-- Extrait de page --
-------------------------
Au sommet de l'État, la paranoïa prend désormais des allures d'obsession pathologique. Chaque officier swahiliphone est perçu non comme un loyal défenseur de la patrie, mais comme un conspirateur potentiel, un acteur d'ombre tramant un coup d'État hypothétique. Dans cet imaginaire du soupçon, la loyauté ne se prouve plus par les faits, mais par la docilité absolue à l'égard du chef, tandis que la moindre divergence devient l'indice d'une trahison à venir.

Ainsi, les procès se multiplient, expéditifs, drapés dans l'apparence d'une justice implacable mais vidés de leur substance juridique. Quinze années de réclusion criminelle, sans circonstances atténuantes et assorties de destitution, sont requises contre des officiers supérieurs, non pas au terme d'une instruction impartiale, mais dans le cadre d'un théâtre judiciaire destiné à apaiser les angoisses d'un président prisonnier de ses propres phobies.
-------------------------
Données de coordonnées des éléments:
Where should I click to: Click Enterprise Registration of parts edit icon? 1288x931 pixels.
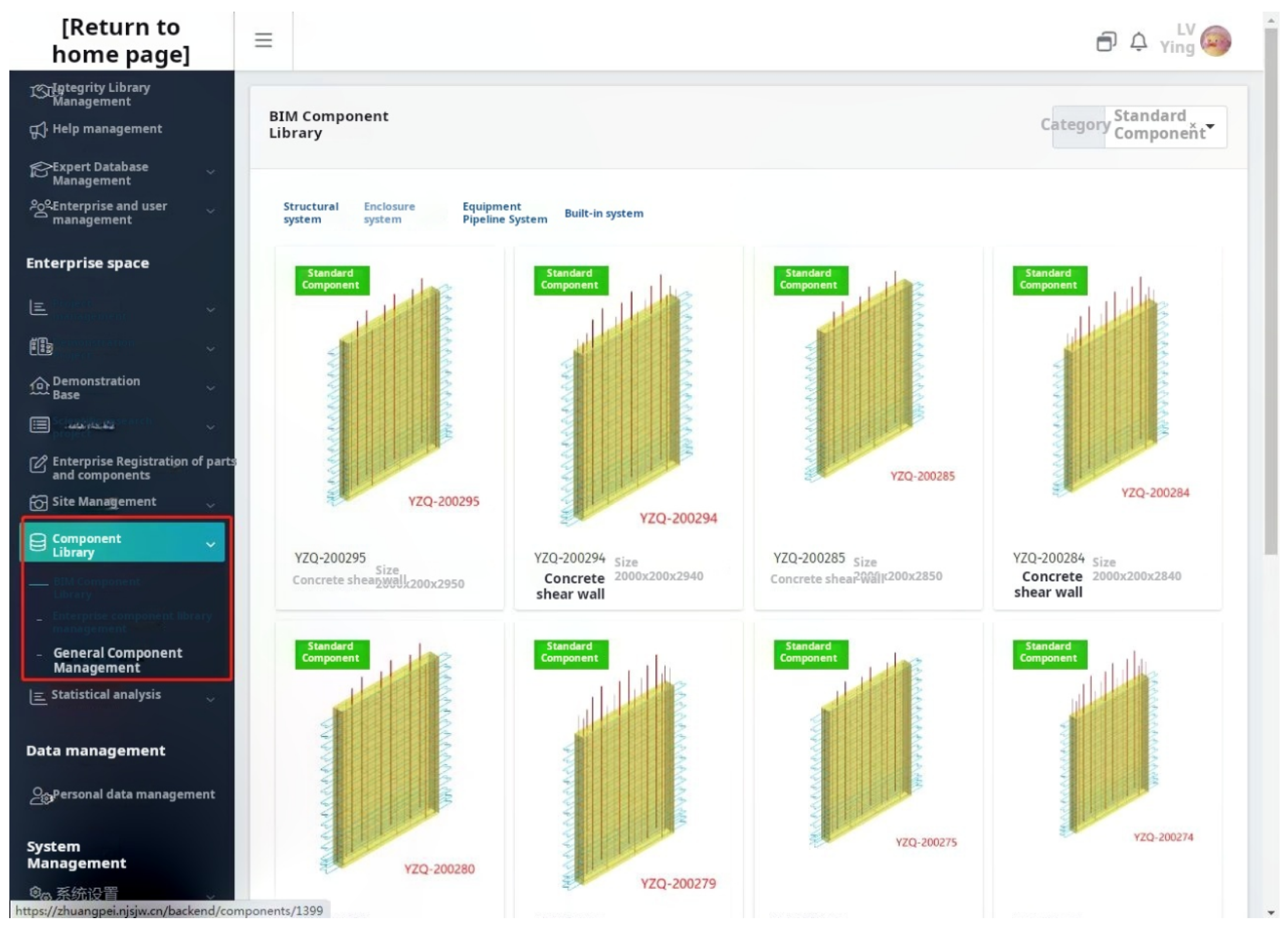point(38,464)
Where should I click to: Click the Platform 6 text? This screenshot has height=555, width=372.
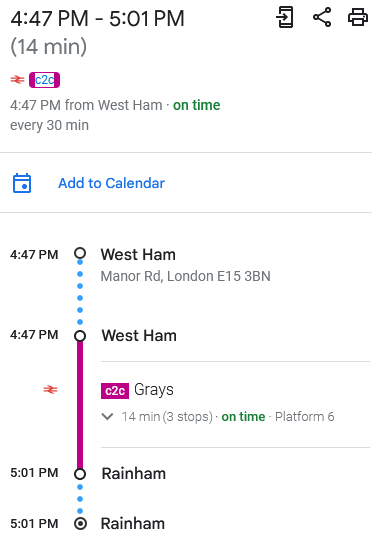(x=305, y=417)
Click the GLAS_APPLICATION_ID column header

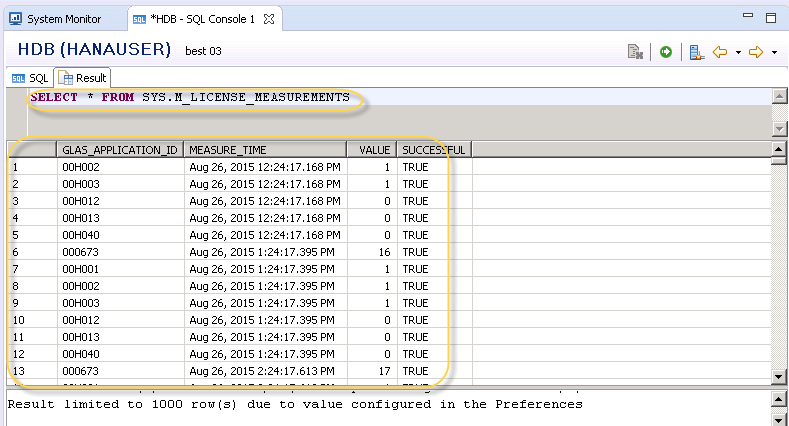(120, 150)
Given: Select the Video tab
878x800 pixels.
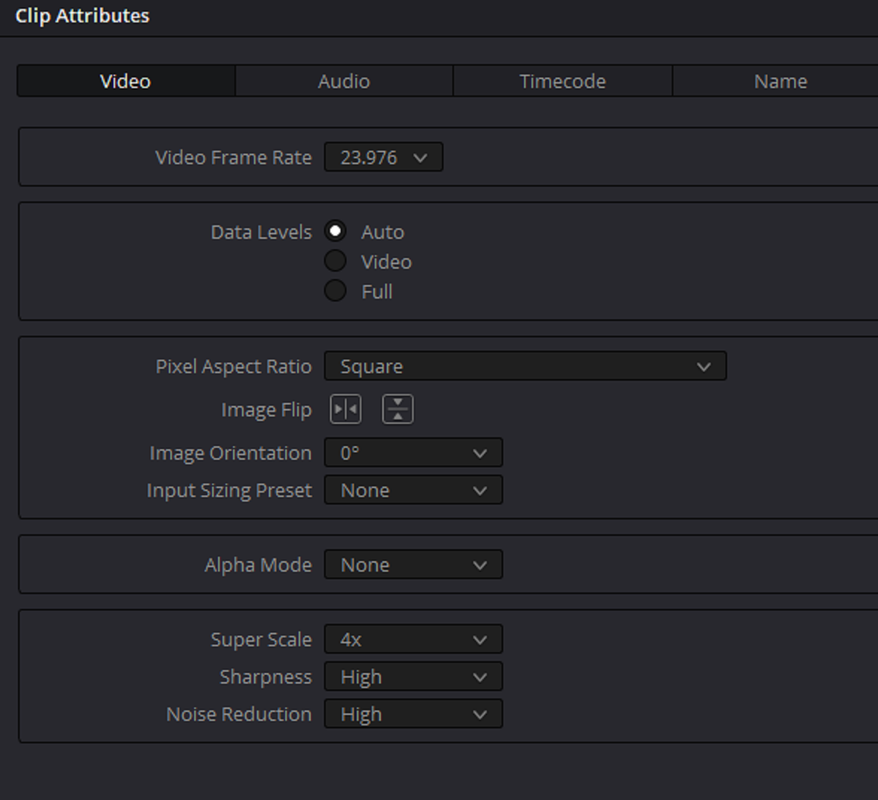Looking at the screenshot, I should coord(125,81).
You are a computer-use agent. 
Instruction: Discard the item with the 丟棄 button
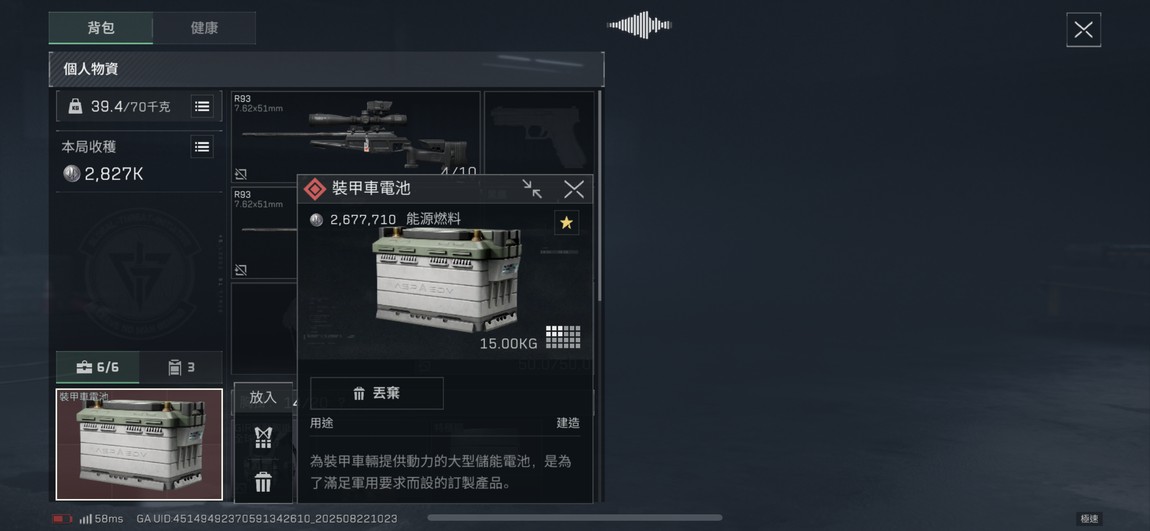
-------------------------
-- Exercice court 1 --
D'après le texte sur la paranoïa au sommet de l'État, à quoi sert le « théâtre judiciaire » dans lequel on requiert des peines contre les officiers supérieurs ? Répondez en une à trois phrases.
-- Exercice court 2 --
Prolongez le texte sur la paranoïa au sommet de l'État en reprenant juste après sa dernière phrase.
Ces données ne sont pas nécessaires.

-- Résultat de l'exercice 1 --
Ce théâtre judiciaire est destiné à apaiser les angoisses d'un président prisonnier de ses propres phobies. Les peines ne sont pas requises au terme d'une instruction impartiale.

-- Résultat de l'exercice 2 --
Cette mécanique répressive trouve un écho saisissant dans les pages sombres de l'histoire congolaise. Sous Mobutu Sese Seko déjà, la peur du coup d'État avait engendré une succession de purges militaires qui décapitèrent l'armée et alimentèrent une atmosphère de suspicion généralisée. Le " Léopard de Kawele ", obsédé par le spectre de la trahison, voyait en chaque officier de talent un rival en puissance. Comme lui, Félix Tshisekedi semble désormais emprunter cette voie périlleuse, où le chef d'État, hanté par la hantise de sa propre chute, s'acharne à neutraliser ceux-là mêmes dont dépend la stabilité du pays. L'histoire se répète, et le présent congolais, à l'image du passé zaïrois, semble piégé dans une spirale où la peur des complots, qu'ils soient réels ou fantasmés, lamine les forces vives de l'institution militaire.

Or, comme hier, la conséquence s'impose avec une inéluctable fatalité : tout pouvoir qui s'érige dans l'obsession de l'ennemi intérieur scie lui-même les fondations sur lesquelles repose son autorité.

En érigeant la suspicion en principe de gouvernement, il transforme la cohésion en fracture, la confiance en défiance, et substitue à la force tranquille de la légitimité l'angoisse fébrile d'une domination précaire.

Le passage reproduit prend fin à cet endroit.